The authors further consider that the CMA’s refusal to engage with comparators is puzzling. The CMA claimed that, in this case, there simply were no comparators available – but the economics of producing generic medicines can be similar for different products, because production costs are often a small part of the total cost of the supply chain. Consequently, the price of a similar capsule that has an entirely unrelated clinical use might be of interest, if such a product can be found priced under conditions of competition.

Section 5 looks at remedies.

Firstly, the CMA did not identify the level at which a price would not be excessive, which would seem to create legal uncertainty. Secondly, this was the largest fine ever imposed in UK’s competition law history. The authors, however, consider that fines are not a suitable penalty for excessive pricing cases. How likely is it that a penalty for excessive pricing will deter similar abusive behaviour in the future, and how great is the danger that effective deterrence of abusively high prices will also deter normal and pro-competitive business behaviour? Deterrence is likely to be most effective when the abusive behaviour is clearly distinct from normal business behaviour – which is not the case with excessive pricing.

Instead, the CMA could follow one of three approaches: (i) follow the lead created by the CMA’s own market studies. In almost all market investigations leading to remedies, the CMA and its predecessors determined that prices were excessive. As in those market studies, there seems to have been a possible regulatory reaction in this case, particularly as it could be said that there was a regulatory gap created by a failure to act on the part of the Department of Health. Thus, a recommendation for legislative reform to close that gap would have been a possible alternative to a fine in this case.

An addendum reflects the Competition Appeal’s Tribunal judgment on appeal from the CMA decision. ‘Although [the] focus in this piece was on policy rather than legal matters, the CAT judgment is highly relevant to several of the issues [discussed] here. The CAT rejected the grounds of appeal relating to market definition and dominance, citing the broad range of evidence in support of each and especially the clinical advice for continuity of supply. However, the CAT upheld the appeals against the CMA’s findings of abuse. [Regarding excessive prices], It found that the CMA had relied upon too narrow an evidence base in assessing prices against costs. However, its strongest criticisms appeared to be directed at the CMA’s approach to [unfairness], where the CAT criticised the CMA’s reliance on an ‘in itself’ assessment of unfairness (…) this test is an alternative to assessing unfairness against the price of competing products [which] does not allow the CMA to ignore arguments and evidence relating to comparators (…). The CAT also criticised the CMA for restating its price-cost finding as evidence for the assessment of unfairness.]

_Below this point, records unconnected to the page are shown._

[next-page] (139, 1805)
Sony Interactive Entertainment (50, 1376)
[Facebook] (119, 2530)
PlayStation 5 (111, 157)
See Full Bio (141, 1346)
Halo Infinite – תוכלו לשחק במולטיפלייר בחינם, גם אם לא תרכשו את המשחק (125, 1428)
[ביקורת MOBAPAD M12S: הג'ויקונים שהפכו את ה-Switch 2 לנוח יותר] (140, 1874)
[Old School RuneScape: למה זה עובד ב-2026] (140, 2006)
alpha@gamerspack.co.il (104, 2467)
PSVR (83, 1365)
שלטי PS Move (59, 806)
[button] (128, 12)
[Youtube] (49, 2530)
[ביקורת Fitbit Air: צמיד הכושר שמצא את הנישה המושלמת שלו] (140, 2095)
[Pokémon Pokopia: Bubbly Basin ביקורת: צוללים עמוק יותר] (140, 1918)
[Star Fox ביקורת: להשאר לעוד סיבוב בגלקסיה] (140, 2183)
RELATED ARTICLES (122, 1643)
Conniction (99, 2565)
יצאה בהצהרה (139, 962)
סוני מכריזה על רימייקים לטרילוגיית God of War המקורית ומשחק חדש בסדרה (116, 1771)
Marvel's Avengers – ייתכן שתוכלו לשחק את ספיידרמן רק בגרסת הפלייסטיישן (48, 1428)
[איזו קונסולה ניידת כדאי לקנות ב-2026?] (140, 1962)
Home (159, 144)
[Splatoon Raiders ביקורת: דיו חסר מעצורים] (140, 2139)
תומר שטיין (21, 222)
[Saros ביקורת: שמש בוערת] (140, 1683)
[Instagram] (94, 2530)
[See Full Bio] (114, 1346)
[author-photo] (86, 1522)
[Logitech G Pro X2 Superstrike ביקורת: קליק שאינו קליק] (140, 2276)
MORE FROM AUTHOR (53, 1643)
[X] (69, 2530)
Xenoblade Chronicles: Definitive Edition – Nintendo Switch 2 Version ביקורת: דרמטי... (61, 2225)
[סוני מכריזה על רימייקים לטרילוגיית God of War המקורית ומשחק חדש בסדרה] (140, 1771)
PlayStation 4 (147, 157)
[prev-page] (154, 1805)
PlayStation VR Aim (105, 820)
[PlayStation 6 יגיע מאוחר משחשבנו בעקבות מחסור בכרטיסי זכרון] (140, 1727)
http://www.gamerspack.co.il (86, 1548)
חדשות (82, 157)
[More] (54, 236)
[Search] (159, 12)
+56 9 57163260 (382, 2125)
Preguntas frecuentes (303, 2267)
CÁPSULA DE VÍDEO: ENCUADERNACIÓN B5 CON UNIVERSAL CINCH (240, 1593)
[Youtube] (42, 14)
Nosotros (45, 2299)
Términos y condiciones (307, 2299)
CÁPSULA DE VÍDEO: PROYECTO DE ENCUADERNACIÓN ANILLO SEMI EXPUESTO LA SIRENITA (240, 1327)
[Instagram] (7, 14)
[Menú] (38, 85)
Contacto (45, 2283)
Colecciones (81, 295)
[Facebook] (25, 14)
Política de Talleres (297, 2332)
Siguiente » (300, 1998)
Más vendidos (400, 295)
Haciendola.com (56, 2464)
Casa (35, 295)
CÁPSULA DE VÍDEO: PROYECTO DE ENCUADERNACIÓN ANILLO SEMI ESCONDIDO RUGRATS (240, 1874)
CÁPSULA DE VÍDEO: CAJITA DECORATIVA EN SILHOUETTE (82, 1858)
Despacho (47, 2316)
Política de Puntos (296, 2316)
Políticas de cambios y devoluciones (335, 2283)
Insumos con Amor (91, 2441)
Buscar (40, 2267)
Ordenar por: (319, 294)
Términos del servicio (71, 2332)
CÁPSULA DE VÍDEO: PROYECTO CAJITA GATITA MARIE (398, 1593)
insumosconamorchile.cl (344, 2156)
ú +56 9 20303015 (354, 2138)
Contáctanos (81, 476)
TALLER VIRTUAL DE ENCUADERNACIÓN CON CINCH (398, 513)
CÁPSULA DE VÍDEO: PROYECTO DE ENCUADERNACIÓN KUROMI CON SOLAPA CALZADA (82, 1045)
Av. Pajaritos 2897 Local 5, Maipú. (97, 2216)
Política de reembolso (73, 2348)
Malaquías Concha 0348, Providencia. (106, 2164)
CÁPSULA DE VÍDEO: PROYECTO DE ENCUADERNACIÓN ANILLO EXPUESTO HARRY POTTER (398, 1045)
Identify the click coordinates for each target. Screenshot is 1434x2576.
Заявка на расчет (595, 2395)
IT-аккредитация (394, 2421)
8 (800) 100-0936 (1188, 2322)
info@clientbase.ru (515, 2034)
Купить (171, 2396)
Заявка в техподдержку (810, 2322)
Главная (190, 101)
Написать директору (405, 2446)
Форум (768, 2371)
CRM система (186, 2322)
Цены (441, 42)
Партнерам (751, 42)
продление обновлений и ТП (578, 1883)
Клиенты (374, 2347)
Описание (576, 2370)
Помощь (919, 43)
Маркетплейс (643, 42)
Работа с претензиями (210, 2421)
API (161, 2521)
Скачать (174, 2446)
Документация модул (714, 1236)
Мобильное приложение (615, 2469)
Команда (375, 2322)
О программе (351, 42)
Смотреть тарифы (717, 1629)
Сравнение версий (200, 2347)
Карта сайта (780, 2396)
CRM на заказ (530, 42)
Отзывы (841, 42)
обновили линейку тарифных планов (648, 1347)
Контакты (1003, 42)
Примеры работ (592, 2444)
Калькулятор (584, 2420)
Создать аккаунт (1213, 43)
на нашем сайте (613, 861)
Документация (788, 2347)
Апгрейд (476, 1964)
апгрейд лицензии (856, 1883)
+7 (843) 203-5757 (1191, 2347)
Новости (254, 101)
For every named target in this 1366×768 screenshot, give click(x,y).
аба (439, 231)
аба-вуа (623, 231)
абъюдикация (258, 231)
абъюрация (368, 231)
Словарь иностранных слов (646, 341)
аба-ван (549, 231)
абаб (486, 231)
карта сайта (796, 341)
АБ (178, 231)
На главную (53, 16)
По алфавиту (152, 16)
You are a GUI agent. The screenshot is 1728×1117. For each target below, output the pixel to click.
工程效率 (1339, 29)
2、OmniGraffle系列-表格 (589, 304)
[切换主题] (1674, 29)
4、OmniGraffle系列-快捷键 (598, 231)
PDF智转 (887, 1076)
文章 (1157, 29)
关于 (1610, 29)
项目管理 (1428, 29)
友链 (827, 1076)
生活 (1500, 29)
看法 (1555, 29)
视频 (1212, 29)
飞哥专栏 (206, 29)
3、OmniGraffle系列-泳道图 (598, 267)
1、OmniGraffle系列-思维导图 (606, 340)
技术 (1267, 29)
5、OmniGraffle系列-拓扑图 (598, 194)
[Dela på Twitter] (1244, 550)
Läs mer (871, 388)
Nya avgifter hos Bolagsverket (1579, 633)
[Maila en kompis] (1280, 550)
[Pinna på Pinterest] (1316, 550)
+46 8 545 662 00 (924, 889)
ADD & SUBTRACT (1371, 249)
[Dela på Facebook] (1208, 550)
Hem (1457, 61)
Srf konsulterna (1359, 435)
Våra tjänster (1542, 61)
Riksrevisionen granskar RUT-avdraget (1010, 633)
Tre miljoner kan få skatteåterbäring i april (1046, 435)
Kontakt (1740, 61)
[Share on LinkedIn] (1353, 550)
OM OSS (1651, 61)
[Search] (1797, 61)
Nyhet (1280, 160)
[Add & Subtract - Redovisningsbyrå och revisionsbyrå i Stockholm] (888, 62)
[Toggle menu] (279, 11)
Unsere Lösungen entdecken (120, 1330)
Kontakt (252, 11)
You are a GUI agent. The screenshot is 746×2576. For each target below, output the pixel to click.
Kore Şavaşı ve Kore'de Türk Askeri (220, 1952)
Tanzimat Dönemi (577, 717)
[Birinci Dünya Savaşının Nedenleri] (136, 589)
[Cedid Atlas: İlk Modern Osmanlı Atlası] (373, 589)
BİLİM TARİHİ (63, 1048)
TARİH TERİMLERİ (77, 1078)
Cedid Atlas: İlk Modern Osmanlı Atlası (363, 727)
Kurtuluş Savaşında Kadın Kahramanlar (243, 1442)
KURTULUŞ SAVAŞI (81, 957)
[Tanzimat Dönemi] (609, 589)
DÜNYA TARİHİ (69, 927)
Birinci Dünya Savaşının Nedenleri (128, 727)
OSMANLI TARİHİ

I am sympathetic to the authors’ argument that excessive pricing should be subject to a test with several checks and balances. As such, I agree that such a test should avoid ‘low evidential thresholds’ because this could lead to a great many markets in which prices could be found to be ‘excessive’, apparently enabling widespread regulatory intervention.

I am not sure that such risks are inherent to pure price-cost tests, though. After all, these tests could be subject to stricter evidentiary standards by coupling them with additional economic and non-economic criteria. In any event, I agree it is important not to reduce these factors to a single amorphous test, such as by collapsing ‘the two limbs of the excessive pricing test into one’.